◆ RECORDS PROVIDED ◆
************
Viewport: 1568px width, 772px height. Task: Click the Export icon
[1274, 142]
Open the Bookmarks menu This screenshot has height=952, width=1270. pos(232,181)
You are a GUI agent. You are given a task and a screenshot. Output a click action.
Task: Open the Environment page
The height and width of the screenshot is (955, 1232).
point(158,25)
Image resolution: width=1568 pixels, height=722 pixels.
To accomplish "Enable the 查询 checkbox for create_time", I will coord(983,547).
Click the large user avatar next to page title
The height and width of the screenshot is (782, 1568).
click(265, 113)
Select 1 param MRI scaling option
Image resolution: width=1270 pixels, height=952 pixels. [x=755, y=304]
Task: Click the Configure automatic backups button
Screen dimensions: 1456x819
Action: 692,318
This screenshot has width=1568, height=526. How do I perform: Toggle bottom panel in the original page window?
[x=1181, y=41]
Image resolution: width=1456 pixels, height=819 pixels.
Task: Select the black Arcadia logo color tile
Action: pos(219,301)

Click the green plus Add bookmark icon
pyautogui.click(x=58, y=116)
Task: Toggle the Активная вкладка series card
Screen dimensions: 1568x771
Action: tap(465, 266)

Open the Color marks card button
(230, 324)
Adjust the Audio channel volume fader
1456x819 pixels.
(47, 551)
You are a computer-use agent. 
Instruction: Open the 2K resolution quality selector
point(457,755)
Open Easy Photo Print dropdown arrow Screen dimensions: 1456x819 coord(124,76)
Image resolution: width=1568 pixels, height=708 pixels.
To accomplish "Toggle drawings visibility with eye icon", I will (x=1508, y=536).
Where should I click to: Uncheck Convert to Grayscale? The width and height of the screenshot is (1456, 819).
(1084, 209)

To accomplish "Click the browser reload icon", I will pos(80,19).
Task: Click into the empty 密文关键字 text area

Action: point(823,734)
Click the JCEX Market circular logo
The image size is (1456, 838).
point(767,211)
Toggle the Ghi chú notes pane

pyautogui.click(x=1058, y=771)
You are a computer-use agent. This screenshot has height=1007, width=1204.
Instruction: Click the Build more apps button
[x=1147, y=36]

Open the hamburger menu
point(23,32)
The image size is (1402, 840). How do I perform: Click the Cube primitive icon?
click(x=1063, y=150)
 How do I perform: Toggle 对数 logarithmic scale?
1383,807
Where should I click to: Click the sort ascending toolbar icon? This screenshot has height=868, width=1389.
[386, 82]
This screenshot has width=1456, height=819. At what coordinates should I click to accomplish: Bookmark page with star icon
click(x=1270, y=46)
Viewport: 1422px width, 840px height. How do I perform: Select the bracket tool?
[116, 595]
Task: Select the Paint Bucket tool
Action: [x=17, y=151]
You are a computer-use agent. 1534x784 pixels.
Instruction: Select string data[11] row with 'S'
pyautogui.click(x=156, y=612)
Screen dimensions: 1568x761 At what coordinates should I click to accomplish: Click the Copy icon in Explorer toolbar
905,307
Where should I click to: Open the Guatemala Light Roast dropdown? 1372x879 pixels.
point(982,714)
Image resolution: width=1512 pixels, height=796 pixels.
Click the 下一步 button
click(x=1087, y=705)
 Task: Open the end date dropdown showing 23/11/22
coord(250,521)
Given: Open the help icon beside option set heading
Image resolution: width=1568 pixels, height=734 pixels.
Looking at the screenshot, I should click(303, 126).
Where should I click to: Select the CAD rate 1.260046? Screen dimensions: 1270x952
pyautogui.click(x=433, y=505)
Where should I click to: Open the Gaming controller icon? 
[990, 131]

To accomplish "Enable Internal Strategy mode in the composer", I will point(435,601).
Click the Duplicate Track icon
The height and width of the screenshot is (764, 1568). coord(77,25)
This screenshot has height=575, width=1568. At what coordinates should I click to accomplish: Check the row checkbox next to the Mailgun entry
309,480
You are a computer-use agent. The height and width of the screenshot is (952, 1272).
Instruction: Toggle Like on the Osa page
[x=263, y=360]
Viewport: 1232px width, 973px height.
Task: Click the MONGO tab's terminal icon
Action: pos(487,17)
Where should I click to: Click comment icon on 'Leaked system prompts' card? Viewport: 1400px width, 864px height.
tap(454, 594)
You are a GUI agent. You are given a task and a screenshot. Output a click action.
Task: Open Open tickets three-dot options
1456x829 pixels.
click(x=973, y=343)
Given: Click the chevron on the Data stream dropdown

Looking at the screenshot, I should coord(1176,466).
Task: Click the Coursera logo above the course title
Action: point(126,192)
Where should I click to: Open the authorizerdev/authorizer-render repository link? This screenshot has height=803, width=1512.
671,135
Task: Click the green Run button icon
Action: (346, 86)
************
Reproduce the records above exactly, from the first line to the line that holds "Image resolution: width=1568 pixels, height=722", inclusive, and omit everything after it.

Viewport: 1568px width, 772px height. Task: Click the Export icon
[1274, 142]
Open the Bookmarks menu This screenshot has height=952, width=1270. pos(232,181)
You are a GUI agent. You are given a task and a screenshot. Output a click action.
Task: Open the Environment page
The height and width of the screenshot is (955, 1232).
point(158,25)
Image resolution: width=1568 pixels, height=722 pixels.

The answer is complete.